Given text:

· · · · · · ·

In the same manner as in Example 4, round-bar molded bodies were produced by pultrusion molding and subjected to a CVI process, thus obtaining respective UD-C/Cs of examples. In doing so, the number of CFs (number of carbon fibers) was varied from example to example, thus obtaining molded bodies having different Vf (fiber volume contents) as shown in Table 1.

Example 24

A UD-C/C of Example 24 was obtained in the same manner as in Example 3 except that 55 12K tows were paralleled using high-strength mesophase pitch-based carbon fibers (tensile modulus of elasticity: 640 GPa, tensile strength: 3 GPa) instead of the PAN-based 24K high-strength carbon fibers.

· · · · · · ·

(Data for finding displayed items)
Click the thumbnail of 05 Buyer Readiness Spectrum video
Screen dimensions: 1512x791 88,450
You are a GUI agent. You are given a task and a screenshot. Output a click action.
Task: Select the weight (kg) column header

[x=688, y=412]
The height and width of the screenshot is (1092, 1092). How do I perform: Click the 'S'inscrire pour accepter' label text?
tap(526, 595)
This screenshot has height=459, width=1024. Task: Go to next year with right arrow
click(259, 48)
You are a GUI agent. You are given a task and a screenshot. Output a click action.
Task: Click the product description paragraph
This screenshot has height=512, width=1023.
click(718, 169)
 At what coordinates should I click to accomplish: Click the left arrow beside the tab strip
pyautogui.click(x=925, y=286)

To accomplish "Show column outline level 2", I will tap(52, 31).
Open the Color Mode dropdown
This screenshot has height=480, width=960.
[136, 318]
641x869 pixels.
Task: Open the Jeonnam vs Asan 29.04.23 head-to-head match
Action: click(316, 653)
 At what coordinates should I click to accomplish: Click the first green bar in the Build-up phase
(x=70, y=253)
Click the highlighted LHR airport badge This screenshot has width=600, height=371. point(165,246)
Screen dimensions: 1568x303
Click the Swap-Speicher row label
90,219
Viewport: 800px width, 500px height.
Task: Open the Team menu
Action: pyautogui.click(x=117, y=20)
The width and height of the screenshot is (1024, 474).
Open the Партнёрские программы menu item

· · · · · · ·

Task set:
1. Retype the carbon fiber excerpt starting with "In the same manner as in Example 4, round-bar" and going on through "in Table 1.".
2. In the carbon fiber excerpt, what tensile modulus of elasticity do the mesophase pitch-based carbon fibers used for Example 24 have?
3. List every numbered example that the carbon fiber excerpt mentions.
The data have no connection to the carbon fiber excerpt.

Answers:
1.
In the same manner as in Example 4, round-bar molded bodies were produced by pultrusion molding and subjected to a CVI process, thus obtaining respective UD-C/Cs of examples. In doing so, the number of CFs (number of carbon fibers) was varied from example to example, thus obtaining molded bodies having different Vf (fiber volume contents) as shown in Table 1.

2. 640 GPa

3. Example 4, Example 24, Example 3